The Kentucky Teachers’ Retirement System lost more than $3 million last week in selling off its direct investment in a Russian bank the day before Russia invaded Ukraine, the pension fund said in a statement Friday.
The retirement system had invested $15.6 million in Russia’s Sberbank, beginning in March 2017, and sold its shares for $12.4 million on Feb. 23, the statement said.
Sberbank, Russia's largest lender, saw its shares fall 95 percent this week after the bank announced it was pulling out of the European market. That announcement came as the U.S. and its allies have increased sanctions against Russia in response to its invasion of Ukraine, roiling the Russian economy.
The retirement system issued its statement after social media reports surfaced that it was the “second-largest shareholder” of Sberbank and that its investment had been reduced to less than $1 million.
The retirement system called those reports “completely false.”
“From March 2017 until the final sale on Feb. 23, 2022, TRS invested $15.6 million with $12.4 million returned for a loss of $3.2 million,” the Teachers’ Retirement System (TRS) of Kentucky said in a statement.
The pension system said its holding was “in an over-the-counter, American-exchange portion of Sberbank known as an American depositary receipt” and that it was a small piece of the overall “Sberbank capital structure.”
“TRS’s remaining exposure to holdings in Russia is proportionately negligible in a portfolio of about $26 billion,” the statement said.
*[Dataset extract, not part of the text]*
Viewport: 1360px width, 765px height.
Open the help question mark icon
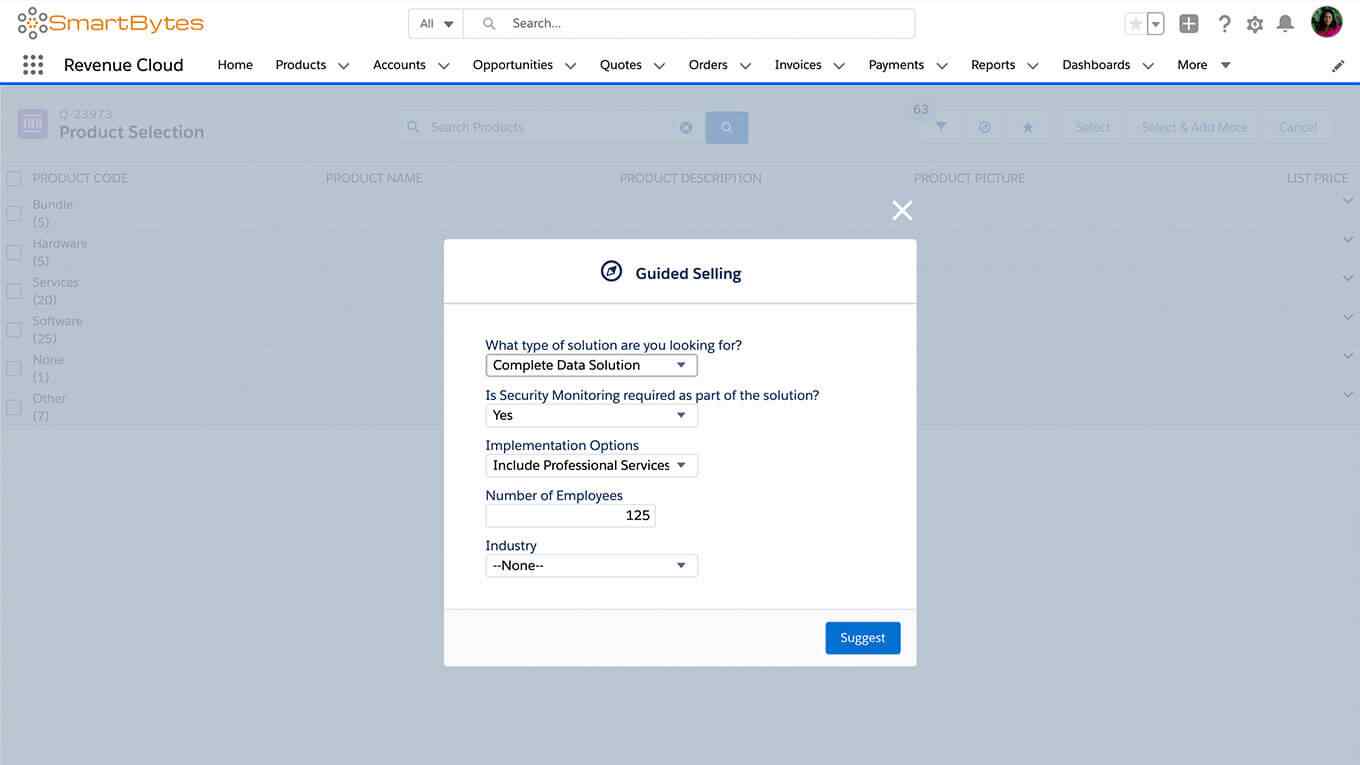[1224, 24]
Allison Ball, the Kentucky State treasurer, said in a statement Thursday that as a trustee of the Teachers’ Retirement System board, she was aware that the system "does not currently hold any direct holdings in Russian companies but maintains a foreign investment portfolio that includes minor Russian investments. The Kentucky Employees Retirement System and County Employees Retirement System have direct and indirect Russian investments.”
Ball said she strongly urges divestment "from all current Russian holdings.”
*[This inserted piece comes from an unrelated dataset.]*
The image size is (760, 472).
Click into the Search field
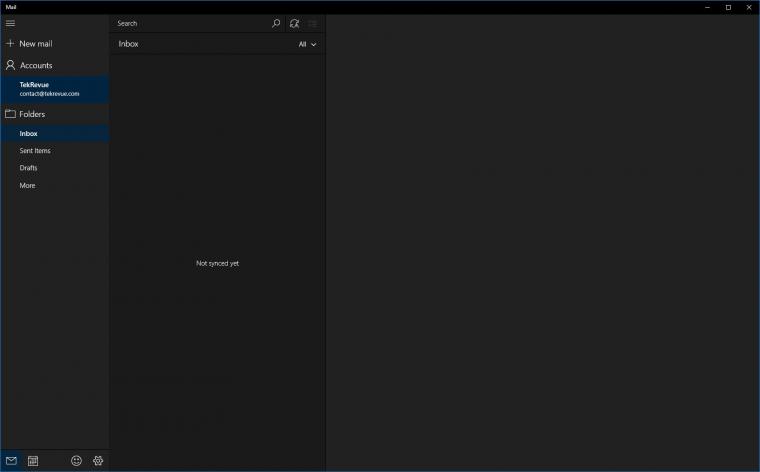[x=190, y=23]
“Any individual holdings of pension funds should also be divested through best efforts as soon as possible,” she said.
Officials in other states, including Connecticut, Indiana, New Jersey, Oregon, Virginia and Washington have ordered reviews to determine if any state money is going to Russian companies or investments supporting the Russian government, according to The Associated Press.
In Connecticut, state Treasurer Shawn Wooden said this week that more than $218 million worth of state pension fund investments will be divested from Russian-owned assets in response to Russia’s invasion of Ukraine, according to NBC Connecticut.